To this she adds, “Utterly unacceptable at any time, it is particularly extraordinary for such treatment to be meted out during a visit by a UN high commissioner for human rights.”
Pillay visited the war-torn Tamil north-east, to observe the appalling conditions endured by the island’s long-suffering Tamil community. She writes that she, “was extremely moved by the profound trauma I have seen among the relatives of the missing and the dead, and the war survivors, in all the places I have visited, as well as by their resilience.
“This was particularly evident among those scratching out a living among the ghosts of burned and shelled trees, ruined houses and other debris of the final battle of the war along the lagoon in Mullaitivu.
“It is important everyone realises that, although the fighting is over, the suffering is not,” she says.
Pillay also notes the rise, under Gota’s patronage, of the Buddhist extremist group Bodu Bala Sena, expressing “concern at the recent surge in incitement of hatred and violence against religious minorities, including attacks on churches and mosques, and the lack of swift action against the perpetrators.
“I was surprised that the Government seemed to downplay this issue, and I hope it will send the strongest possible signal of zero tolerance for such acts and ensure that those responsible (who are easily identifiable on video footage) are punished,” she says.
Pillay also expresses concern at how deeply Gota’s military is “putting down roots and becoming involved in what should be civilian activities, for instance education, agriculture and even tourism.
“Clearly, the army needs some camps,” she says, “but the prevalence and level of involvement of soldiers in the community seem much greater than is needed for strictly military or reconstruction purposes four years after the end of the war.”

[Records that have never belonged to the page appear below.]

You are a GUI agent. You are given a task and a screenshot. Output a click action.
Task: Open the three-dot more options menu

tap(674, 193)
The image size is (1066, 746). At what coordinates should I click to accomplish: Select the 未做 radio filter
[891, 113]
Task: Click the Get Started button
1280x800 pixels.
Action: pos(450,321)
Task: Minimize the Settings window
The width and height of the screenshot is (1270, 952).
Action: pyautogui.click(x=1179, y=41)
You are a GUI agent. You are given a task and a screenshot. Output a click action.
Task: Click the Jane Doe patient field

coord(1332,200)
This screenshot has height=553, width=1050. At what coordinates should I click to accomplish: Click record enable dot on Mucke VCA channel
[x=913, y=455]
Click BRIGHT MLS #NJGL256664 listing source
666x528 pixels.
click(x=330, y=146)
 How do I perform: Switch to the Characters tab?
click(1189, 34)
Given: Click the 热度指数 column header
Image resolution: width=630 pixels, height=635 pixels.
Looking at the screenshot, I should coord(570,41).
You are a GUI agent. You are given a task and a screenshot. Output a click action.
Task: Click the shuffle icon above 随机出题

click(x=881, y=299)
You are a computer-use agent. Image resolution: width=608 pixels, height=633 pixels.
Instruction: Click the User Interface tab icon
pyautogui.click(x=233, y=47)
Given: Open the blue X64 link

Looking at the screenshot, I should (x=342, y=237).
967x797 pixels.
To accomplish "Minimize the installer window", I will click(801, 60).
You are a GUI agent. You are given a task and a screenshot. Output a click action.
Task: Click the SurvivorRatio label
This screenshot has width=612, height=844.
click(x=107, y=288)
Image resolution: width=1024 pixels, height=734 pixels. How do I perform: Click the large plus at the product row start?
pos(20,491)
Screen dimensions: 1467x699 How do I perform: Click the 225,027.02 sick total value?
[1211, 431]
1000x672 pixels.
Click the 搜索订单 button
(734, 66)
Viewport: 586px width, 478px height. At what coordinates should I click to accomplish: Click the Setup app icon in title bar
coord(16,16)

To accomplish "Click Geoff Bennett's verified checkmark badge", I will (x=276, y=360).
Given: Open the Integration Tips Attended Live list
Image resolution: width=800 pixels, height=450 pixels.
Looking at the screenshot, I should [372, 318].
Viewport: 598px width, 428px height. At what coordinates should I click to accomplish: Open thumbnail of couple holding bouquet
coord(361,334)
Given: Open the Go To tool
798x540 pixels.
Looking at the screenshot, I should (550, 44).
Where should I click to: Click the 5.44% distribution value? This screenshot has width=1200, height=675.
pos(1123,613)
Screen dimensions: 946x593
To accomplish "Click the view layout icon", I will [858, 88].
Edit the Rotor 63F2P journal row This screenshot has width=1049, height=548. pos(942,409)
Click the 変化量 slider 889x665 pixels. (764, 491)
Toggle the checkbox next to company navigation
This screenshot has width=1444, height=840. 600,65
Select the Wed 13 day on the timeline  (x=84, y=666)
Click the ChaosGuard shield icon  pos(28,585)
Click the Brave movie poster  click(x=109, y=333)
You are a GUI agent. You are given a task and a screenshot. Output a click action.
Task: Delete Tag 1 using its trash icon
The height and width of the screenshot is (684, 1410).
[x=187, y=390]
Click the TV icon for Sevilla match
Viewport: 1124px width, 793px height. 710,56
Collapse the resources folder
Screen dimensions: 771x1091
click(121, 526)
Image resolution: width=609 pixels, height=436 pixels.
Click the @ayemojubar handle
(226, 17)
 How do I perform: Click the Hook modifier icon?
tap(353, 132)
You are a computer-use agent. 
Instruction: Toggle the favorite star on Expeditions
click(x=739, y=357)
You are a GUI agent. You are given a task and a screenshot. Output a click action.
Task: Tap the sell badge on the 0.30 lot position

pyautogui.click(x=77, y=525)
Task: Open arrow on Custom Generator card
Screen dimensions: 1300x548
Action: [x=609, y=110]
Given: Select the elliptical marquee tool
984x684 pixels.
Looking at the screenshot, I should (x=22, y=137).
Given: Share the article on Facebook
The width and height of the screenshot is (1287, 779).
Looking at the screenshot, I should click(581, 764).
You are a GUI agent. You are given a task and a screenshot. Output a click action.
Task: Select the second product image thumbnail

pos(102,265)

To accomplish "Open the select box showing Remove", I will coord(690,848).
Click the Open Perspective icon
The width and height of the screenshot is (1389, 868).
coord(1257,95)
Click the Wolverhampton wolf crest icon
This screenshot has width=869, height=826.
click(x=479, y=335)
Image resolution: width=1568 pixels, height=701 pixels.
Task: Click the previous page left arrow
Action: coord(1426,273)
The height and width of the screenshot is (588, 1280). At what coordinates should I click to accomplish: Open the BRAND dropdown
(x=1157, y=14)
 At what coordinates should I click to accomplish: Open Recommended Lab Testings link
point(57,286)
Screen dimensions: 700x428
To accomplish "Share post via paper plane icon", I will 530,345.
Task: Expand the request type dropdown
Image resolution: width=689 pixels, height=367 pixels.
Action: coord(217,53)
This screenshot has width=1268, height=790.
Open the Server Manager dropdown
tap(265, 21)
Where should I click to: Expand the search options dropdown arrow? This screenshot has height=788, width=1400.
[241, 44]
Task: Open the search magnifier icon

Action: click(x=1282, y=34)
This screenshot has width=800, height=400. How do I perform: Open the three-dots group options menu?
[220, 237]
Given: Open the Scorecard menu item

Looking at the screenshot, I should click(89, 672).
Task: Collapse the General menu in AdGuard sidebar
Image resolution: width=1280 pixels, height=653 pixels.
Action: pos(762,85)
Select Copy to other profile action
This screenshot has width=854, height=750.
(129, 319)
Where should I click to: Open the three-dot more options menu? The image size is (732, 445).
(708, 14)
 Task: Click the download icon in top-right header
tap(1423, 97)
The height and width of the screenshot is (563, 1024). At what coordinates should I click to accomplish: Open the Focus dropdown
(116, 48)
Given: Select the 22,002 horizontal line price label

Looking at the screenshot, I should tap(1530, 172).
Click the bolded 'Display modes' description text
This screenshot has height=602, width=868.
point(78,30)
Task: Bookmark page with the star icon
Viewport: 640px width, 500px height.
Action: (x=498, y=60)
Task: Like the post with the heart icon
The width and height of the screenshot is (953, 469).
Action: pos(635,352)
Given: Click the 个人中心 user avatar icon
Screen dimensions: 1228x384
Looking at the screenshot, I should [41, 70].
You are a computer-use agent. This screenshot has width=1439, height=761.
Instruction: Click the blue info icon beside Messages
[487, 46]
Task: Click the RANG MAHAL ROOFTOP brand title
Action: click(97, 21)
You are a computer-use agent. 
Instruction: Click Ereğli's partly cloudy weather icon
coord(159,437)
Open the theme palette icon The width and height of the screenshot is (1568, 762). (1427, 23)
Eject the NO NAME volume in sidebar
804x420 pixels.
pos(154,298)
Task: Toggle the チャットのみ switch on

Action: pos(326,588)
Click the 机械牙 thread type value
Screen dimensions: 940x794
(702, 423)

Pillay also challenges Gotabaya Rajapaksa and his military commanders to install a policy of zero tolerance towards sexual harassment and abuse of women and girls by their soldiers.
After Gotabaya Rajapaksa wrote to say our reports about Sri Lanka were “bull shit”, we sent him the Pillay statement for his comment, asking him if he felt similarly about the findings of the United Nations.
He didn’t respond.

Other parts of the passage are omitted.